The largest island in the Revillagigedo Archipelago, Socorro is a volcanic island that rises from the sea to a height of about 1,050 meters (3,440 feet). The chain of islands that Socorro is part of is known as the “little Galapagos,” and not too long ago, the archipelago gained its UNESCO World Heritage Site status.
Socorro Island is a world-class scuba diving destination, attracting people from all over the world with its immense marine biodiversity. Given that the Revillagigedo Archipelago is known by many as Socorro Islands, we will expand on the diving that takes place not only around the main island of Socorro but also around the other islands that make up the archipelago.
Diving in the Socorro Islands can become one of the most rewarding and memorable experiences in your life. Its unique conditions attract a wide variety of large pelagic animals such as manta rays, whale sharks, and schooling hammerheads. It is also one of the only places in the world where you can swim with humpback whales.
This wild and remote area can only be visited via liveaboard and most trips last at least seven days. The trip from the Baja Peninsula to the Socorro Islands typically takes about 24 hours. Consequently, Socorro appeals more to advanced, well-traveled divers with plenty dives under their belt and those experienced in diving in choppy waters.
While the Socorro Islands are rivaled but few other places in the world when it comes to large stuff, this is not an area for coral reefs. Don’t expect colorful reefs or critters, because you will hardly find any. Don’t bring your macro lens because you will probably not need them. But do bring your wide lens instead!
Visit the Socorro Islands if you want to get up close to the manta rays, Photo by Elias Levy
The best time to dive around Socorro and the official liveaboard season is November through May. July to December offers a great chance for spotting whale shark, while humpback whales are often seen from January through April.
The water temperature in the Socorro archipelago ranges from 23 to 27° C (75 to 82° F) depending on the time of year. The lowest water temperatures are typically recorded between January and March while the highest temperatures around Socorro can found between the months of July and October.
According to most reports, the currents are mild to moderate, but they can get very strong depending on location and time of the year. Liveaboard operators may make changes to the itinerary in case of severe diving conditions.
Visibility is typically very good in this region, but the presence of wind, rain, current, and tide can negatively affect water visibility. The average visibility is 30 meters (100 feet) but can drop to about 15 meters (50 feet).
The smallest islet in the Revillagigedo/Socorro archipelago, Roca Partida is a guano-covered pinnacle that acts as a magnet for large pelagic species such as whale sharks, white tip sharks, hammerheads, manta rays, as well as huge schools of jacks and tuna.
Not far from the San Benedicto Island lies a large pinnacle where an interesting phenomenon occurs. The surf and swell running across the pinnacle’s top five the illusion that the water is boiling, hence the name. What makes this dive site so popular is the cleaning station where giant Pacific manta rays gather to get cleaned by the clarion angelfish. Tiger sharks and humpback whales may also make an appearance.

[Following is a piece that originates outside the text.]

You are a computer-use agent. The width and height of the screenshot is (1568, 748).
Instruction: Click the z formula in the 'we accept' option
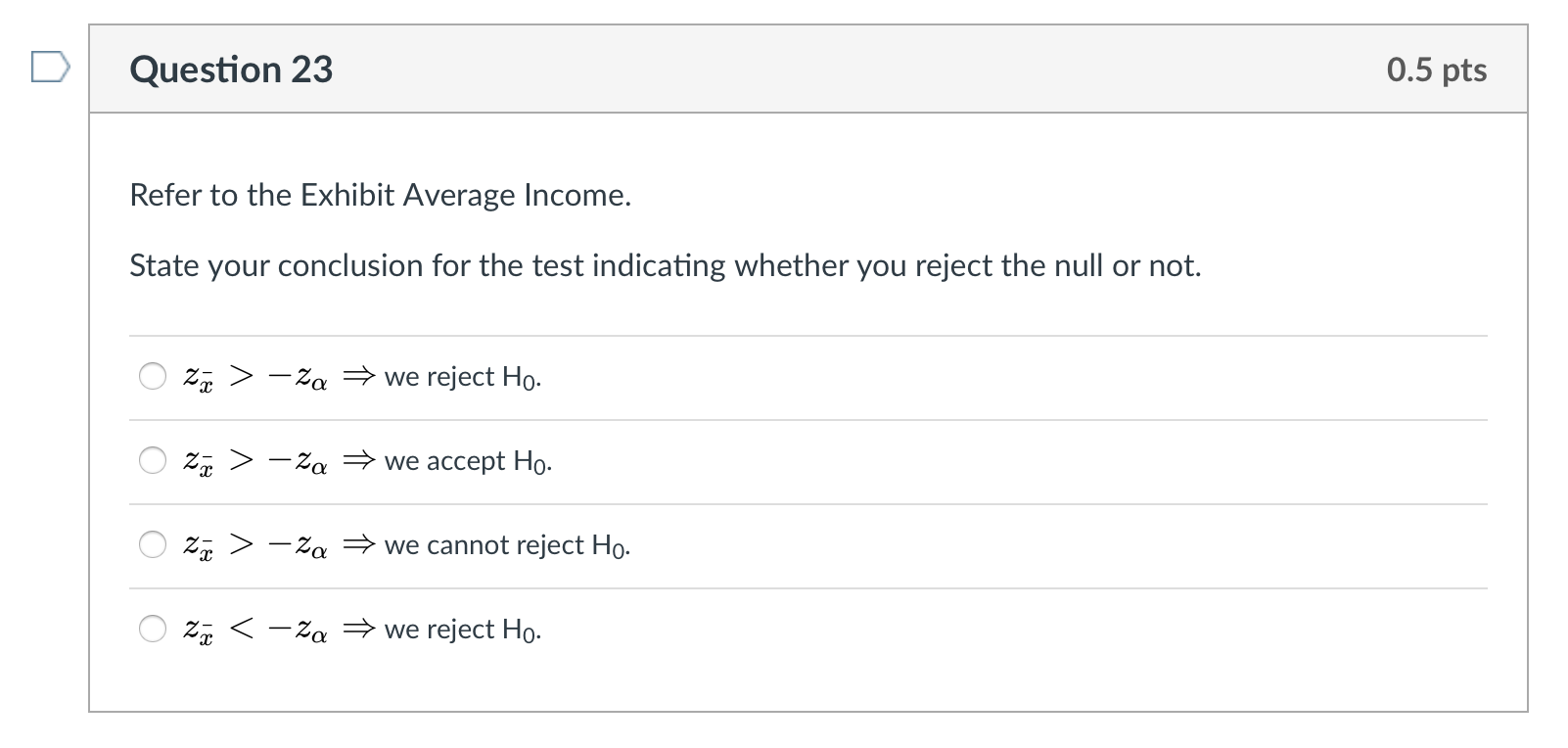(x=255, y=461)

Another popular dive site off San Benedicto Island is The Canyon. The spot is popular because of the shark action; silky sharks, hammerheads, and Galapagos sharks frequently gather here, on the south side of the island. There’s also a good chance to spot dolphins.
Located off the main island of Socorro, Punta Tosca is where you can swim with the friendly dolphins, manta rays, sharks, and many other marine creatures of all sizes. It is also one of the most colorful dives in this rather colorless archipelago.